A systematic review performed in 2013 by Doocy et al. showed that direct deaths accounted for 56% of the total deaths, the rest were due to indirect causes. The most common causes of direct death were drowning (59%) and trauma (39%). Indirect death was mostly due to trauma including vehicle accidents, burns, and electrocution. Fifteen included studies provided injury pattern data. The most common injuries included minor lacerations and wounds, contusions and blunt trauma, motor vehicle accidents, and animal bites/stings. Total injury rates in the affected populations were found to be between 3.8 and 4.5% in three included, population-based studies [57].


Our study found that the injury pattern varies greatly between different natural SODs. However, there is a lack of population-based epidemiological studies on physical injuries and surgical needs.

Earthquakes are the only SOD that cause a significant burden of injuries, mainly of the limb. Because of large numbers of extremity injuries, including wound and fractures, there is a demand for orthopedic and plastic surgery. The main challenge is to ensure rapid surgical care for critical injuries. Outside assistance arrives late, and transportation to functional hospitals is too long to save lives of the most critically injured. This may explain why relatively few abdominal and head/neck injuries are reported during earthquakes. General surgeons are needed for wound management and debridement but also to cater for all non-disaster-related surgeries, including cesarean sections. Physiotherapists and orthopedic technicians are essential for early rehabilitation [58, 59].

The need for trauma surgery following tsunamis, storms, floods, and wildfires is low. This is probably also true for most landslide and volcanic eruption disasters, even though a few studies suggest some severe trauma and burn injuries. Injuries following these disasters are generally few compared to the total numbers affected, and mostly consist of lacerations and minor contusions. It may be assumed that these lacerations or wounds easily get infected, and it is reasonable to believe that surgical procedures foremost will include basic debridement and leaving the wound open for delayed primary suture. Other health care needs such as care for communicable diseases remain more important. Experience show that the most important resources after these disasters are not surgeons, but nurses with wound care skills and general practice doctors with basic surgical skills and ability to treat communicable and non-communicable diseases.

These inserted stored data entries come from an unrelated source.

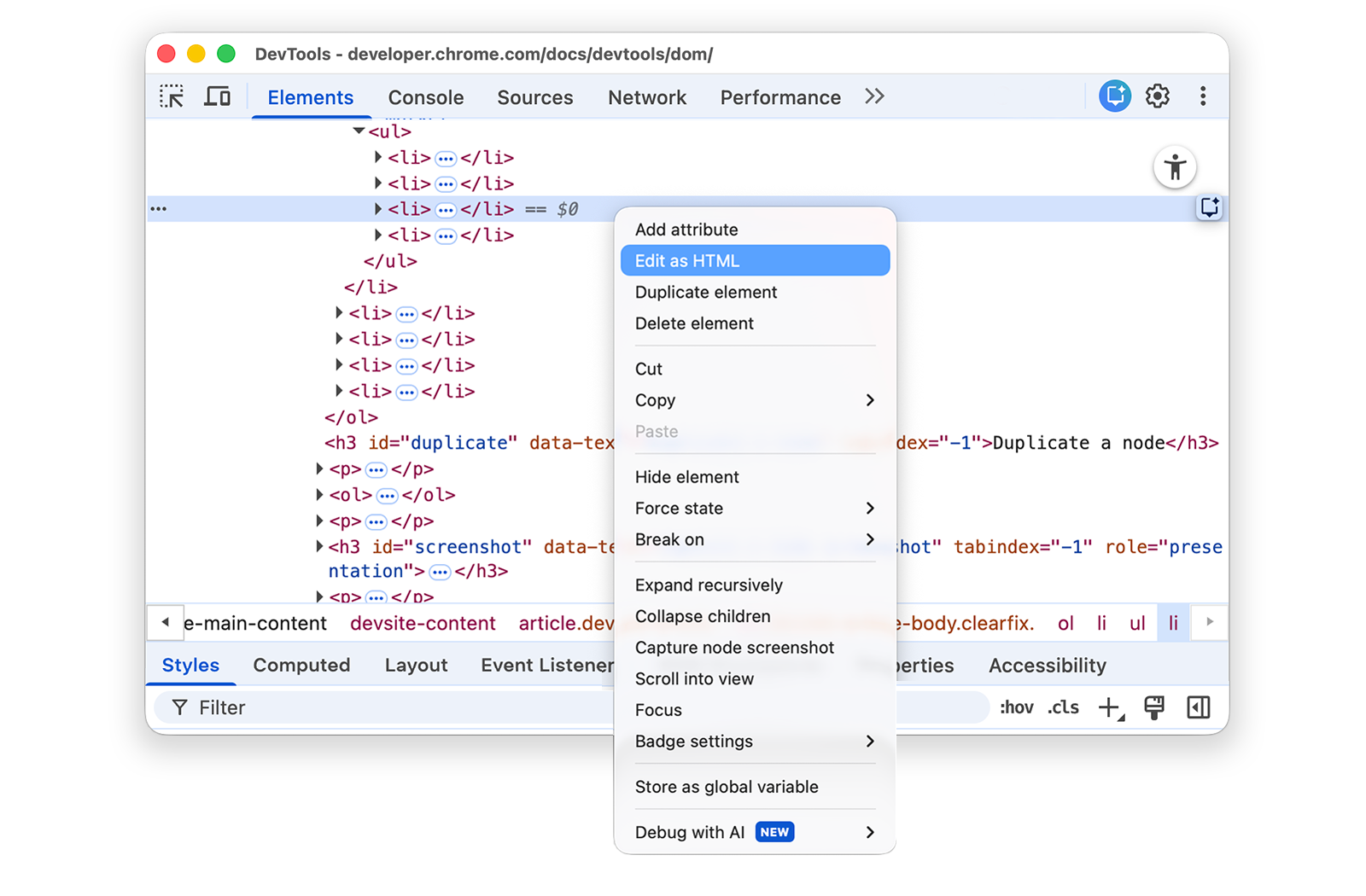The height and width of the screenshot is (896, 1366).
Task: Click the blue AI assistance badge icon
Action: point(1114,96)
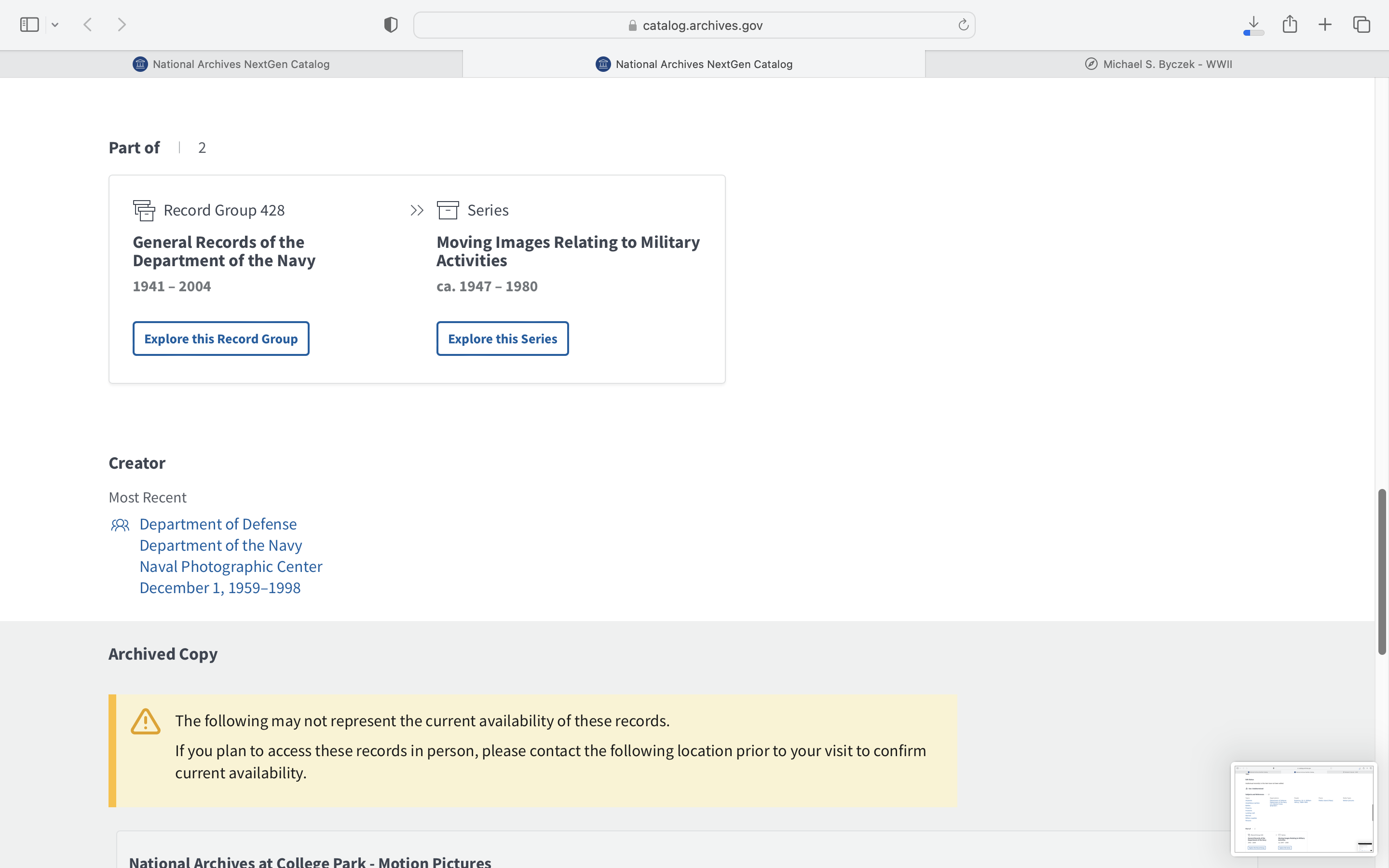The height and width of the screenshot is (868, 1389).
Task: Go back with the back arrow
Action: tap(88, 25)
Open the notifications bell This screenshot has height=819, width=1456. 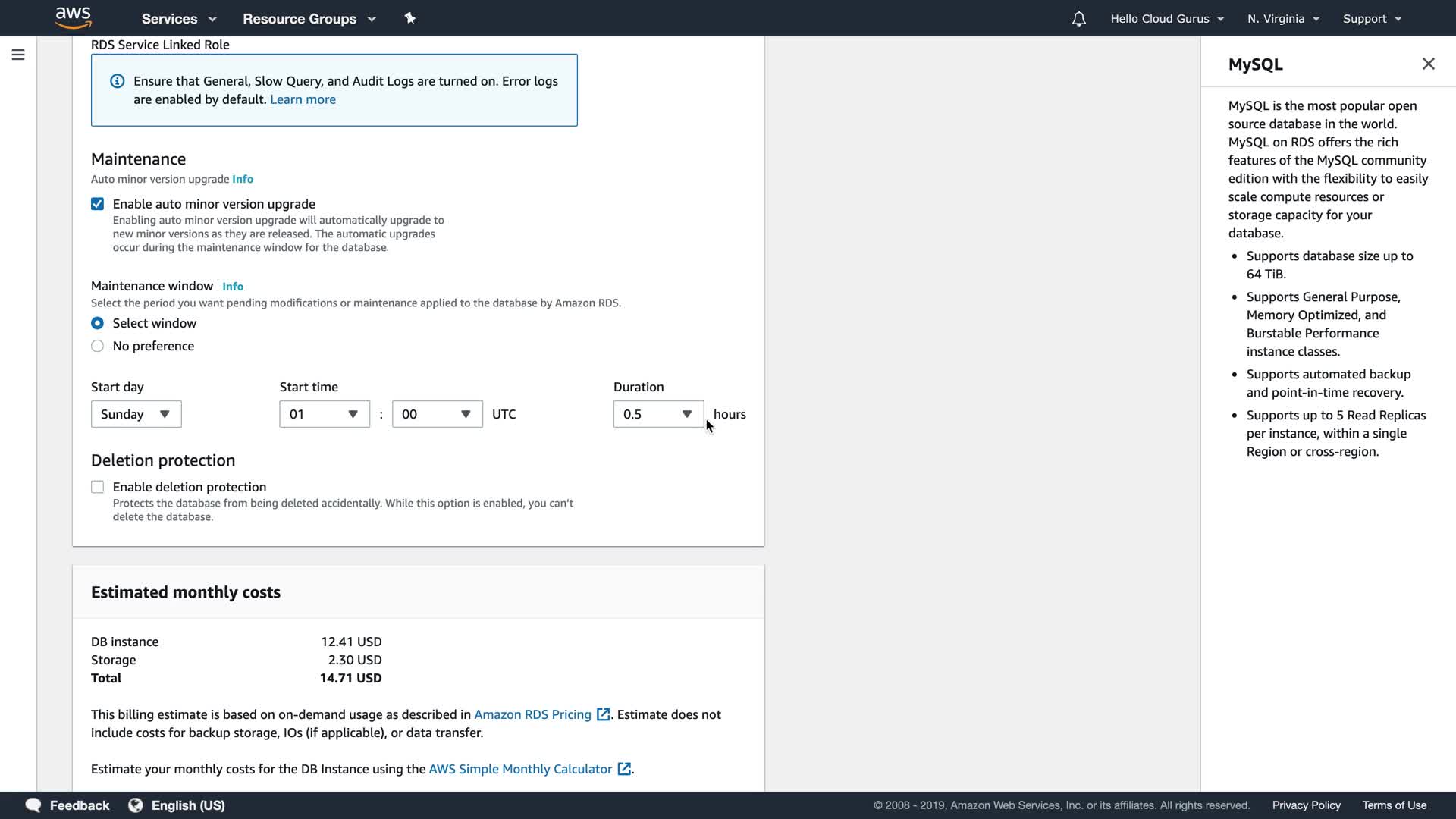pyautogui.click(x=1078, y=19)
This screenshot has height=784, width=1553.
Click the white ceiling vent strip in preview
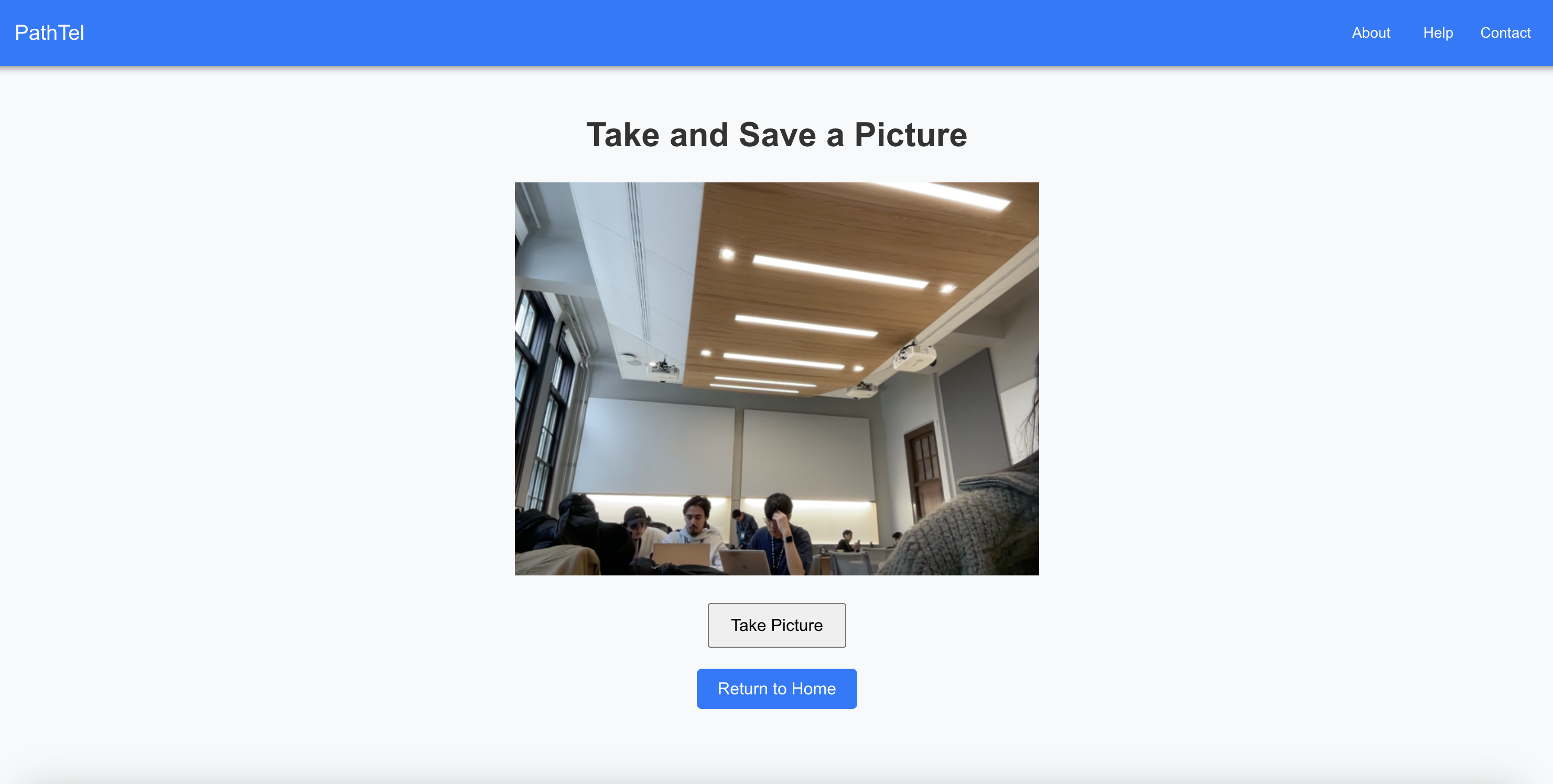[639, 259]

There is no data on injuries during heatwaves and very limited evidence regarding injury patterns during cold waves. Extreme temperatures probably do not cause any significant surgical burden, but more studies are needed.

Secondary injuries are quite common after disasters during clean-up, including falls and traffic accidents, but generally minor. Infrastructural and property damage causing a general lack of health care facilities and medicine is a threat of health in the affected population. When existing health facilities have been destroyed, outside surgical assistance may be needed to cater both for the normal burden of disease and the few severely injured.


There is limited population-based data on type of injuries following natural SODs. Existing studies indicate that besides earthquakes, major injuries are not a significant problem, while bruises and lacerations may render basic wound management. To determine whether outside surgical assistance is needed, information on expected injury pattern, estimated number of injured, and existing health care resources are necessary.